### Problem
How many lines in the records below contain the word "option"? Answer with the number only.

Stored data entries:
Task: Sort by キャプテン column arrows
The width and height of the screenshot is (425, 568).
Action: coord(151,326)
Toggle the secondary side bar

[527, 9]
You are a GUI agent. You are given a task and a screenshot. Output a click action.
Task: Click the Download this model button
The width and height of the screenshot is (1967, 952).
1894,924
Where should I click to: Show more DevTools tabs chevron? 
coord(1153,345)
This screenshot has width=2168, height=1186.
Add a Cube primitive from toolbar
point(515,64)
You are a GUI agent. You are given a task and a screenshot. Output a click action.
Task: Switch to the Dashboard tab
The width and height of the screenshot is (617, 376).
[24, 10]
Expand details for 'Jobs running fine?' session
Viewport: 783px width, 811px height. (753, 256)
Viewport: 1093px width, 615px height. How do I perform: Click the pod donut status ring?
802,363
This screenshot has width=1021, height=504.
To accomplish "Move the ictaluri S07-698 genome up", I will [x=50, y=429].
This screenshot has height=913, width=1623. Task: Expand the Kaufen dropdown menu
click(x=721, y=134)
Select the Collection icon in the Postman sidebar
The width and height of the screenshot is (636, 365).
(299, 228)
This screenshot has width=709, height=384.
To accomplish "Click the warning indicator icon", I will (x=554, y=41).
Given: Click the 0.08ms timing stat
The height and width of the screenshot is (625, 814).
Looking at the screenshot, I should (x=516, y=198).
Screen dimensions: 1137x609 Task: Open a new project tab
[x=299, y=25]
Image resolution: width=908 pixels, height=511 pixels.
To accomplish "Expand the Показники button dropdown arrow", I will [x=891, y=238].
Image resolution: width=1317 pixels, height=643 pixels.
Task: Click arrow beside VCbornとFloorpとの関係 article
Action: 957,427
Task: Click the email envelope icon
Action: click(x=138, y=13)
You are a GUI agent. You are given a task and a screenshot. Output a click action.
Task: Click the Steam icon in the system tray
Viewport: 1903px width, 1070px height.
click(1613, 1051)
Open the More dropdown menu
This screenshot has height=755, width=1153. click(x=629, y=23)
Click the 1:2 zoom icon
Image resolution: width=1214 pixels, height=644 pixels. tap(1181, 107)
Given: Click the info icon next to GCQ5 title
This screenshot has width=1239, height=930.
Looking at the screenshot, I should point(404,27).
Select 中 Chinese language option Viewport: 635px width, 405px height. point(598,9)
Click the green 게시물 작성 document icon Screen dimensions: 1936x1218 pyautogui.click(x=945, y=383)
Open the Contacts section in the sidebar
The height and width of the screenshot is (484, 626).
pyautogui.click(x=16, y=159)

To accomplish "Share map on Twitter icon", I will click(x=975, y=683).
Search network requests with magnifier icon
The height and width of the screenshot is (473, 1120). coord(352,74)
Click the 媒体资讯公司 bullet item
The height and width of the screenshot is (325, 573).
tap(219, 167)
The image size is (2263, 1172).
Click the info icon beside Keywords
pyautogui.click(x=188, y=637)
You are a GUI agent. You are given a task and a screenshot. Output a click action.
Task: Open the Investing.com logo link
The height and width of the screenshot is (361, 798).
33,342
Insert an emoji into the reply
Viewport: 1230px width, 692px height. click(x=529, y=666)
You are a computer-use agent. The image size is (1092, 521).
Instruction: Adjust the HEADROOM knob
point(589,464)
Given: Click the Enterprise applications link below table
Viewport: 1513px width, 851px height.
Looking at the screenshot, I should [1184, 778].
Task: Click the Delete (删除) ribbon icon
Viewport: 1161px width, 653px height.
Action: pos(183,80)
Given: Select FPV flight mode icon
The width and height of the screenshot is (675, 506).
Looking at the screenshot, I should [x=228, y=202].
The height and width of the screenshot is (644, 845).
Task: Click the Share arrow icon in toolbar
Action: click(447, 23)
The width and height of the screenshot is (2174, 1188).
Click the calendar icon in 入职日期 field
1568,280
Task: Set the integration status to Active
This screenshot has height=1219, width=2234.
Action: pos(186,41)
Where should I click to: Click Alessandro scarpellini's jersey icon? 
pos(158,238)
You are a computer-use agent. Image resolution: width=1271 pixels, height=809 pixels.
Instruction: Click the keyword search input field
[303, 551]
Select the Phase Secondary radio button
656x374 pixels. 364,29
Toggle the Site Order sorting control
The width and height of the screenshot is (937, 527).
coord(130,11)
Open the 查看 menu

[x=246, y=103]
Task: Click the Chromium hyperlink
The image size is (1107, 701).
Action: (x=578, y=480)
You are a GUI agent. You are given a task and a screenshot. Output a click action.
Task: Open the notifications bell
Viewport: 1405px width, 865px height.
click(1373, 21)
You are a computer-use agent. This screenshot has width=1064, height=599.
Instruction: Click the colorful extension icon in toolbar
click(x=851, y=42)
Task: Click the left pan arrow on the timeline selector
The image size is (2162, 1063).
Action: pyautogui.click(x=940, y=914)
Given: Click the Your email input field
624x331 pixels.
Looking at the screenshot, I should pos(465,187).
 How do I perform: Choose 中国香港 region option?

### Solution
2